| GOAL |
Copy the lines below verbatim, starting at the line with "Click the squirrel app logo icon" and ending at the line with "[x=409, y=452]", with both of those lines included.

| EXERCISE INPUTS |
-------------------------

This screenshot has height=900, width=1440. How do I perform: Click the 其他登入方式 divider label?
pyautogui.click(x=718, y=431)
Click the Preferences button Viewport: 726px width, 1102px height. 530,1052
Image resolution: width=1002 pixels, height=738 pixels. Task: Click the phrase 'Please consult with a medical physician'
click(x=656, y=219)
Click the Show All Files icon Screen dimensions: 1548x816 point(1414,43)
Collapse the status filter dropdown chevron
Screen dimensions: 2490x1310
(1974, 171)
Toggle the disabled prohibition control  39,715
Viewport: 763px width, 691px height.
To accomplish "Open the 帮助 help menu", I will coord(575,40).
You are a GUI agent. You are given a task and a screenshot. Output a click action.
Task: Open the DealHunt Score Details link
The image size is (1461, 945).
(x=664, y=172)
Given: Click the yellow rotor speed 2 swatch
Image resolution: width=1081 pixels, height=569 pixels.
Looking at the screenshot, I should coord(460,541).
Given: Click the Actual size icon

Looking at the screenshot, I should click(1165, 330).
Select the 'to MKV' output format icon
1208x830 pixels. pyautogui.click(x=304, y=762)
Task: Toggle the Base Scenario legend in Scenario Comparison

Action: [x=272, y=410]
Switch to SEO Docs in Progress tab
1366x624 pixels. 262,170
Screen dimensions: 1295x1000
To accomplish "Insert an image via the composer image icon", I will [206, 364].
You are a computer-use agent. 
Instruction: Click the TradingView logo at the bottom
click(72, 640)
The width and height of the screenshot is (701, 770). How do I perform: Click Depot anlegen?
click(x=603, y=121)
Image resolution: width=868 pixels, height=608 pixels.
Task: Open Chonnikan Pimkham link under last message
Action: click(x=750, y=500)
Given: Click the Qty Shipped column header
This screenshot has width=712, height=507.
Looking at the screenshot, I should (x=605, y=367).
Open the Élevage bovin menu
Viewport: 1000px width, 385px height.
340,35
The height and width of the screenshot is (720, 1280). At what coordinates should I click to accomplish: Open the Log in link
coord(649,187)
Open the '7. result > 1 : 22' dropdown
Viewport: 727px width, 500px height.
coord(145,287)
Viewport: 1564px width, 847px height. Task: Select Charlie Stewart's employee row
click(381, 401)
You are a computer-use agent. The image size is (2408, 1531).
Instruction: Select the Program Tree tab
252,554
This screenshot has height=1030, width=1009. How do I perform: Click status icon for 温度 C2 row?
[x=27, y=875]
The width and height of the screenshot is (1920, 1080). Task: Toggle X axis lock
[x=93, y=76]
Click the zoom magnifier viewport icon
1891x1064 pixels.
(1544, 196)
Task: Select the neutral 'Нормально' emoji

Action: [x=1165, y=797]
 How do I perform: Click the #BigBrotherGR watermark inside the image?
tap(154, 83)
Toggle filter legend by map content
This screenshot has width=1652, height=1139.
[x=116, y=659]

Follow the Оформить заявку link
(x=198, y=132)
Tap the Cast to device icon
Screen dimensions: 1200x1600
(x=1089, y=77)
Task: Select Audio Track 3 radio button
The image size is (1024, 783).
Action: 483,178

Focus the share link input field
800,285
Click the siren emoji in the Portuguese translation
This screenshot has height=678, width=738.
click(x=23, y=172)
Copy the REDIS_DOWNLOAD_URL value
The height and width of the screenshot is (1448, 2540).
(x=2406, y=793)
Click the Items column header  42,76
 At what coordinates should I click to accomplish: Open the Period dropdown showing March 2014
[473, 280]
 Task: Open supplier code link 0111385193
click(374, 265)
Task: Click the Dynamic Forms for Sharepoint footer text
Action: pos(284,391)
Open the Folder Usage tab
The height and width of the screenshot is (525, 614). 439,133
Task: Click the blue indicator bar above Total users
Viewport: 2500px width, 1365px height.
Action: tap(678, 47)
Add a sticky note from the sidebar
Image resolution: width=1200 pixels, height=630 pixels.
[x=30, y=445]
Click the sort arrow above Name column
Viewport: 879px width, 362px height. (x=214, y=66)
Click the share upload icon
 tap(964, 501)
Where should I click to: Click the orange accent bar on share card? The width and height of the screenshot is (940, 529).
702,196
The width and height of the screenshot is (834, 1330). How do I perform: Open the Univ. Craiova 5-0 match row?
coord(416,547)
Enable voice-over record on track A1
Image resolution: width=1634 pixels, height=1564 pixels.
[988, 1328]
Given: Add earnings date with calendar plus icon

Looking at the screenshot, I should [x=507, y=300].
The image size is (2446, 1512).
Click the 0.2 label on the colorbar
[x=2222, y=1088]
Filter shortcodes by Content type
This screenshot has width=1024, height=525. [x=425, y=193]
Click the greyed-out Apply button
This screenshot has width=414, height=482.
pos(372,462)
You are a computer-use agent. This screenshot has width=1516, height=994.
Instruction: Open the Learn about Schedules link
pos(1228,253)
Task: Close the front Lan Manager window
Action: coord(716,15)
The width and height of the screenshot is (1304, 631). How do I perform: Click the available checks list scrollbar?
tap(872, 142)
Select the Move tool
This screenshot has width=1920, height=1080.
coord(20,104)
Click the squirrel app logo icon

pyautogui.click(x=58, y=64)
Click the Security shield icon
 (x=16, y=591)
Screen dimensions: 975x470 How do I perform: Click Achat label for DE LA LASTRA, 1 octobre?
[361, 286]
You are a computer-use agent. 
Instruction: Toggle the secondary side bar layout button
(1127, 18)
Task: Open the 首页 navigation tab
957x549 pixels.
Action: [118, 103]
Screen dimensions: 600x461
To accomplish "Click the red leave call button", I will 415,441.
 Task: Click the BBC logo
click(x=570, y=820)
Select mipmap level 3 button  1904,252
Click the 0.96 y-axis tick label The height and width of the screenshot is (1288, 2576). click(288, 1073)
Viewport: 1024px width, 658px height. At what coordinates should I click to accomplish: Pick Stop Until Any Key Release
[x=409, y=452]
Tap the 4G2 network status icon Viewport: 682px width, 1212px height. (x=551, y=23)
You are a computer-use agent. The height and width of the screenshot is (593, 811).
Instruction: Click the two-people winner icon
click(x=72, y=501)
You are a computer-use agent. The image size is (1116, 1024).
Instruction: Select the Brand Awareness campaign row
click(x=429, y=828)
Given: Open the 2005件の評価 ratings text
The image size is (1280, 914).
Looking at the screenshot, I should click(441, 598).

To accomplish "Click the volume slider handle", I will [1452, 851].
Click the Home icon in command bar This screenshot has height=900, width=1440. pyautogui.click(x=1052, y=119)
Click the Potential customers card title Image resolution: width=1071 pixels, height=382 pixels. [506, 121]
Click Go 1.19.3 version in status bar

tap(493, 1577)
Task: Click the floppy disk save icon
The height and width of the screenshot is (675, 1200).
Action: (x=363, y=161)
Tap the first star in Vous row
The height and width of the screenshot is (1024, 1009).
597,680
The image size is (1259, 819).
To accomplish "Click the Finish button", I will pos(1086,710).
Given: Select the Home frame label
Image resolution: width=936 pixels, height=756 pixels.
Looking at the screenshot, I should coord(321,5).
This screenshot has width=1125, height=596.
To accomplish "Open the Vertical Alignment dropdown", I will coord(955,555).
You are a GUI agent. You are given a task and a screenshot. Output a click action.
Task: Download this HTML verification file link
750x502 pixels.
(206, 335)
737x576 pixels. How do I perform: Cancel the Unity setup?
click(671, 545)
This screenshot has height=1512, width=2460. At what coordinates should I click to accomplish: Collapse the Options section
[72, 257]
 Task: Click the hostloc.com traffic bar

-------------------------

| THE RESPONSE |
Click the squirrel app logo icon

pyautogui.click(x=58, y=64)
Click the Security shield icon
 (x=16, y=591)
Screen dimensions: 975x470 How do I perform: Click Achat label for DE LA LASTRA, 1 octobre?
[361, 286]
You are a computer-use agent. 
Instruction: Toggle the secondary side bar layout button
(1127, 18)
Task: Open the 首页 navigation tab
957x549 pixels.
Action: [118, 103]
Screen dimensions: 600x461
To accomplish "Click the red leave call button", I will 415,441.
 Task: Click the BBC logo
click(x=570, y=820)
Select mipmap level 3 button  1904,252
Click the 0.96 y-axis tick label The height and width of the screenshot is (1288, 2576). click(288, 1073)
Viewport: 1024px width, 658px height. At what coordinates should I click to accomplish: Pick Stop Until Any Key Release
[x=409, y=452]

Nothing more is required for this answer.